世の中に「幸せになんてなりたくない」という人はいないでしょう。でも、一方で幸せになるのはそう簡単なことではないようです。
「習慣化のプロ」である習慣化コンサルタントの古川武士(ふるかわ・たけし)さんは、「どうせできない」という「学習性無力感」こそが、幸せになるための天敵だと言います。では、どうすればその天敵を打ち負かすことができるのか——。古川さんが、プロの視点から教えてくれました。
構成/岩川悟・清家茂樹 古川さん写真/玉井美世子
幸福感を高めるための天敵「学習性無力感」
「幸せ」とは、欲求が満たされたときに感じられるものです。みなさんも自分を振り返ってみれば、「私はこういう欲求が強そうだ」「こういうことで幸せを感じるんだ」と思える欲求が見つかるはずです。
しかし、その欲求を満たして幸せを感じることは、そんなに簡単ではありません。現在の日本において、満足にご飯を食べられない人はそうはいないかもしれません。でも、「忙しくて思うように眠れていない」「便秘がひどくて腹痛に悩んでいる」という人ならたくさんいます。アメリカの心理学者であるアブラハム・マズローが提唱した「欲求5段階説」によると、それらは最も基本的な欲求であり、人間が生存のために本能的に求める第1段階の生理的欲求にあたると言います。それすら、きちんと満たせない人もいるのですから、第2段階以降の欲求に関しては言うに及びません。

* 解くべき課題
上の幸せと学習性無力感についての文章を、最後の文に続けて書き進めてください。

* データ一覧
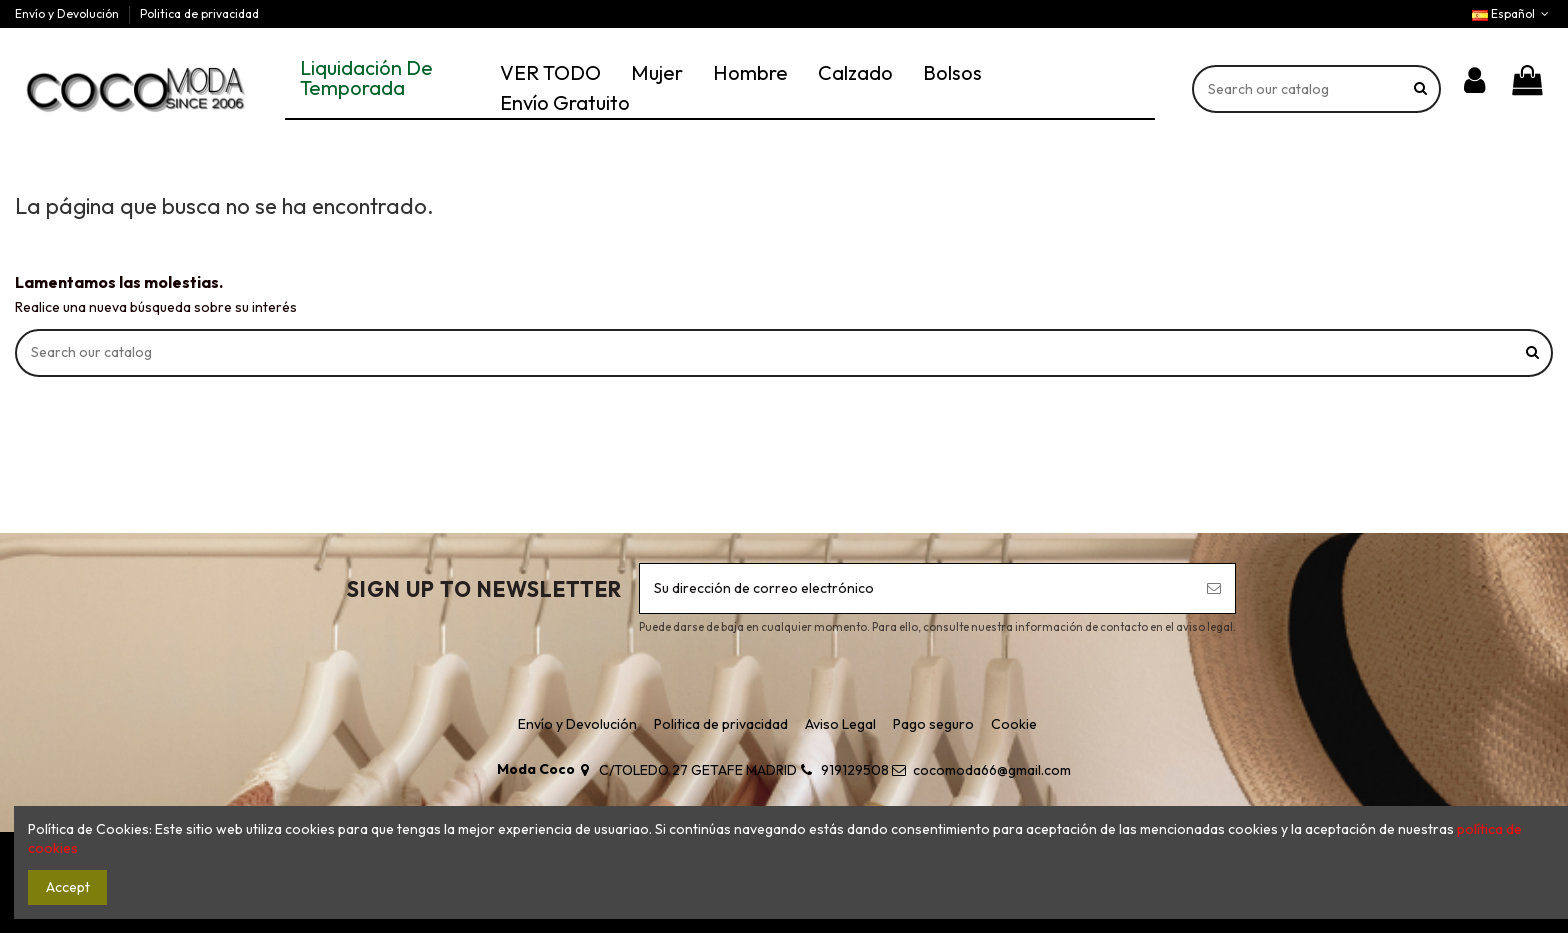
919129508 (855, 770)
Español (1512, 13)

---

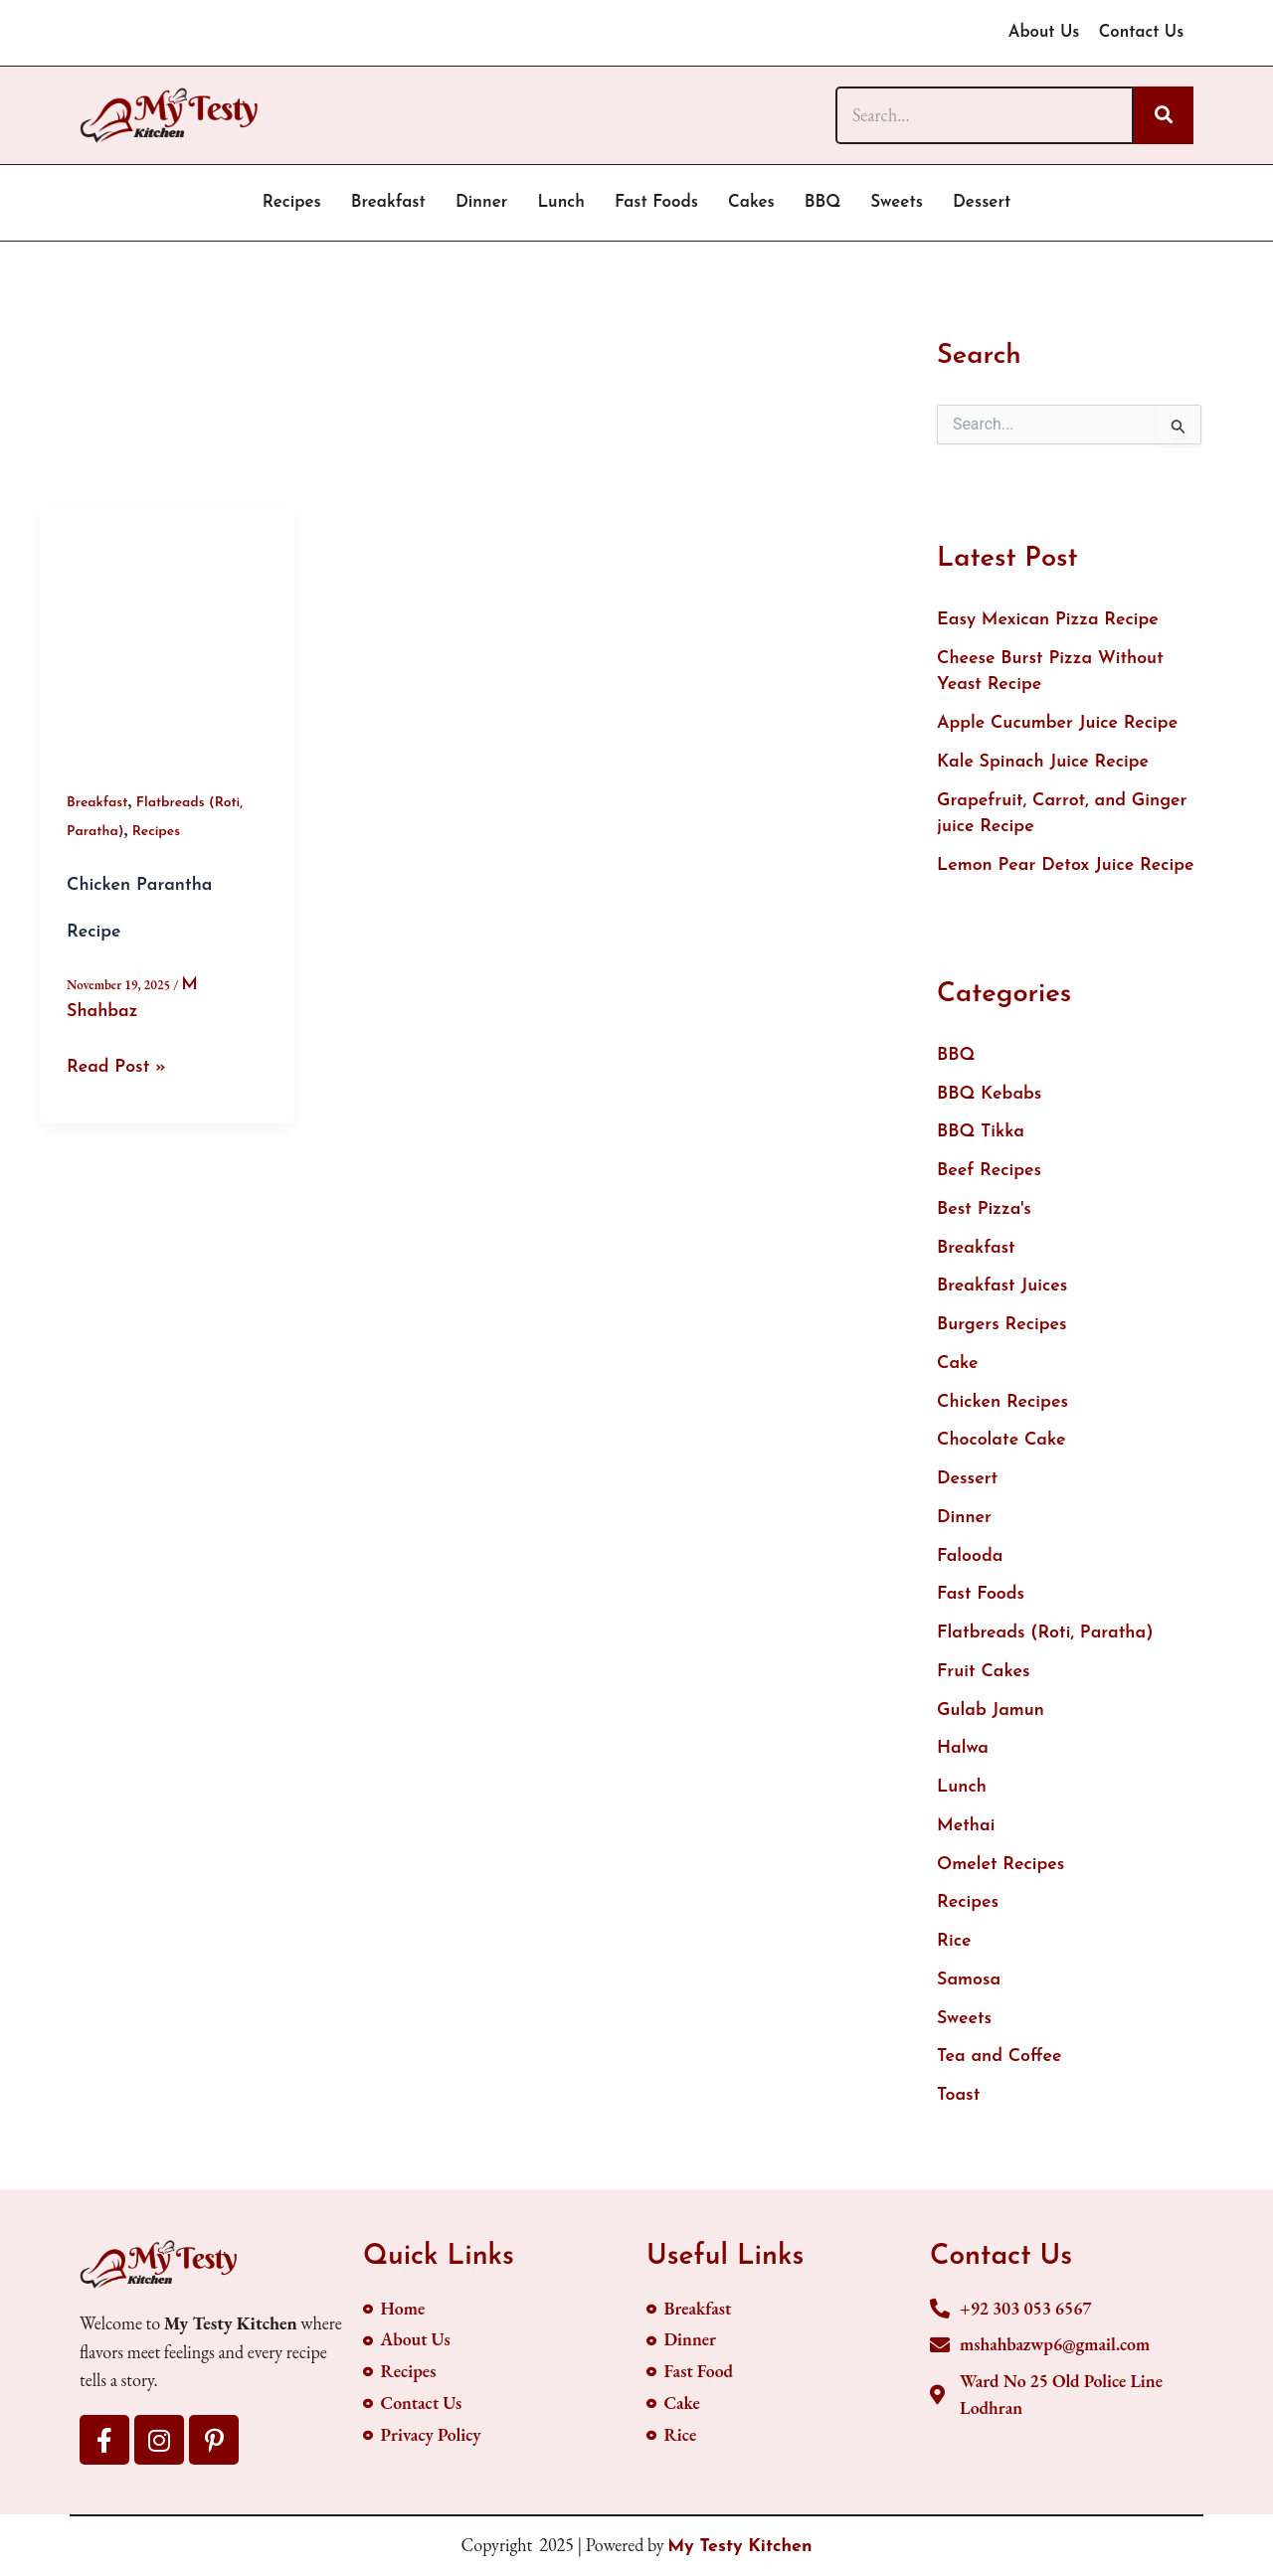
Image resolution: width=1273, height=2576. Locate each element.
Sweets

* 課題の解答
それこそこのコロナ禍のなかで経済的な不安を抱えている人は少なくないでしょうし、「愛するパートナーがいない」「思うように出世できていない」、あるいは「いまの仕事に自分の能力を生かせていない」と感じている人も多いでしょう。マズローの「欲求5段階説」によれば、これらはそれぞれ「第2段階の安全欲求」「第3段階の社会的欲求」「第5段階の自己実現欲求」にあたります。
そして、そのように「あれもこれもできない」と感じることが、じつは幸福度を大きく下げてしまうのです。それも当然のことかもしれません。幸せになるための「こうしたい」「こうありたい」「こうなりたい」という欲求を満たすことができないのですからね。
「現状維持の呪縛」にはまっていないか?
これは、「学習性無力感」と呼ばれる現象によるものです。学習性無力感とは、専門的には「長期にわたってストレスを回避できない環境に置かれた人間や動物が、その環境から逃れようとする努力すら行なわなくなる現象」のこと。
少しわかりづらいかもしれませんので、ここでひとつ例を挙げましょう。みなさんは、「鎖につながれたゾウ」という話を知っていますか? これは、ホルヘ・ブカイというアルゼンチンの心理療法士であり作家が描いた寓話です。その内容をかいつまんで紹介します。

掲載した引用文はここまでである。